This post is erroneous and, ultimately, makes the same point that The Stranger has made before.

First, the owner of this property didn't get a permit to deface the building, so your claim that "You need a permit" is wrong. The only record DPD had about the work was when someone filed a complaint about it.

Second, nobody is suggesting that builders be forced to develop parking lots--I cited the plentitude of downtown lots as proof that we could achieve density without destroying historic buildings.

It's clear that these developers are technically abiding by the law, but it's an abhorrent abuse of a loophole. To claim that blocking the proposed development on the site is The Stranger's only proposed solution, while linking to another article where I describe alternative solutions, is being willfully naive. I write:

"[City Council planning and development committee chair Sally] Clark should consider requiring attendance of all landmarks-board members at each meeting (or a voting alternate), requiring permits before altering any building in the historic survey (even ones not yet designated as landmarks), and prohibiting anyone with a financial stake in a building's demolition from advocating for or against its landmark status."

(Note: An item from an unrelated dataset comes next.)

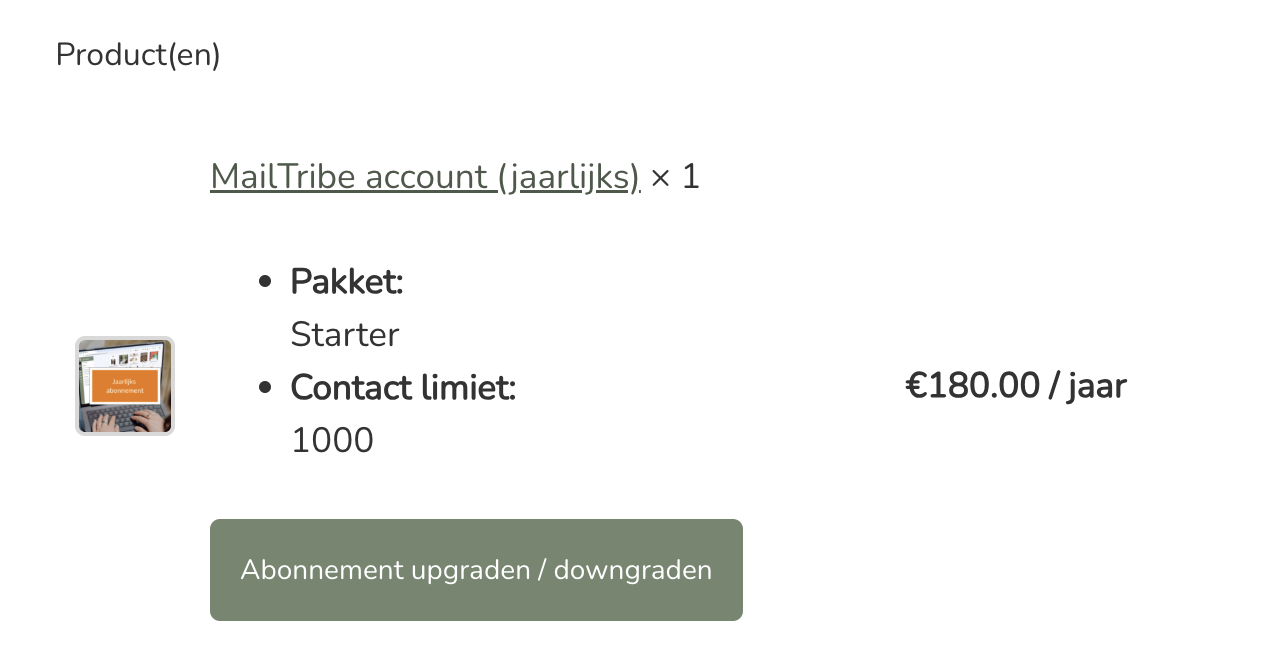Click the Starter package value text
This screenshot has width=1288, height=654.
pos(344,335)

You propose essentially the same thing: "make it much harder to get building permits to modify the historically significant details of any building which is a candidate for listing on the historic register."

So it's ludicrous to crow that "The Stranger is wrong."

The problem is that, despite a plethora of reasonable solutions and ample time to implement them, the city has done nothing. That's why it's important to take more drastic action. These developers appear to be deliberately abusing a loophole to destroy something historic. The city needs to put its foot down, both on this building and by reforming the historic preservation process.

Ken Manz

Dominic - thanks for stopping by!

First, it's clear that you were on the right track originally. I liked the earlier report. Mea culpa for not adding my voice to the chorus when it was originally published.

Here are my points:

1. Why no permits for facade alterations? In a major city in the developed world, to operate a scissor lift on a public right of way and remove things from the side of a building - that's a permit. What happens if some beautiful historic facade falls on someone's head while it's being removed?

2. What about this building is so historic that makes it a landmark? Was the established process for designating landmark status not followed in this particular instance? Acknowledging in full that you and I might not have gotten the result we wanted out of that process, and you correctly argue that the landmark board should change their rules about what constitutes a quorum.

3. Advocating for "punishing" people who are exploiting a loophole is not the same as advocating for changing the law that has the loophole.

So perhaps I should amend my earlier statement. The Stranger - those writings which appear under the paper's masthead on a weekly basis - is not wrong. The particular SLOG post I'm calling into question here does, I maintain, advocate the wrong solution to the problem, and I will stand by that.